I woke this morning, around 5:15, to get ready for work, and heard an owl hooting away, on my roof. It left shortly thereafter, but was in the neighbourhood for about another 20 minutes. I wondered about the occasion.
See, time was that an owl would show up and the next thing I knew, someone would be dead- of a sudden. I get the feeling that’s not so, this time, as the day has passed and no one I know is any worse off than they were yesterday, and the weather is okay, most places- unlike last week.
2014 is turning out better than it first seemed it would. Greeting the morning with “Live this day, love this day” helps, as of course does saying “Allah’u’Abha” (“God is the Most Glorious”) 95 times.
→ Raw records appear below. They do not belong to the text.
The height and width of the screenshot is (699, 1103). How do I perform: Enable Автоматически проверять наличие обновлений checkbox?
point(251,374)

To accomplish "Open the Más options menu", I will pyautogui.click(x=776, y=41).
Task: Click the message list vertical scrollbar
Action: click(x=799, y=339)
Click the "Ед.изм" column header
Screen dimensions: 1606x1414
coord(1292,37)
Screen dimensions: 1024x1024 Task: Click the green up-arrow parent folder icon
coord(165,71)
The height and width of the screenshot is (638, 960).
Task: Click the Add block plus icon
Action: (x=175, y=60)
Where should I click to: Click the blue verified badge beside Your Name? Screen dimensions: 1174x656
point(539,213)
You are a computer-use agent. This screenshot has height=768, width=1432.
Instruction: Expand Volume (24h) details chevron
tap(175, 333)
The whole snafu of last week, online, seems like a fading memory. I take the reminder with me, that everyone’s feelings are important, 24/7- and if someone contacts me, it’s important to let him/her know that they have my undivided attention- or if I’m up to my ass in alligators, I will get back to them once the swamp is at a safe level. This won’t bring back the lost friendship, but it will keep the list from growing.
That brings up the whole matter of my self-concept. There are no saints in this world, and while I feel good about myself, I am no exception to that rule. The last person I regarded as pure and saintly died nearly three years ago. She stuck with this bucket of bolts for nearly thirty years, and God has surely found a fine place for her.
I am listening to a series of motivational tapes. “The Eleven Forgotten Laws”. I listen to each tape three times, then go on to the next. The most recent one with which I spent time is “The Law of Supply”. It confirms what I have felt for a long time: “There is enough of everything we need. The difficulty lies in the scarcity mentality.” The key word here is “need”, and the operative for anyone is “Make an effort to get what you need, and be consistent about it.” Fretting and cringing only make matters worse, though they are understandable. They just don’t get anyone anywhere.
Well, that’s enough for today. I am grateful for anyone and everyone who has stuck with me, even if you’ve been silent. Anyone who has left, may as well know that I think no less of them, and love them no less. Again, I’m far from saintly, but I am trying to take a lesson from every time I stumble.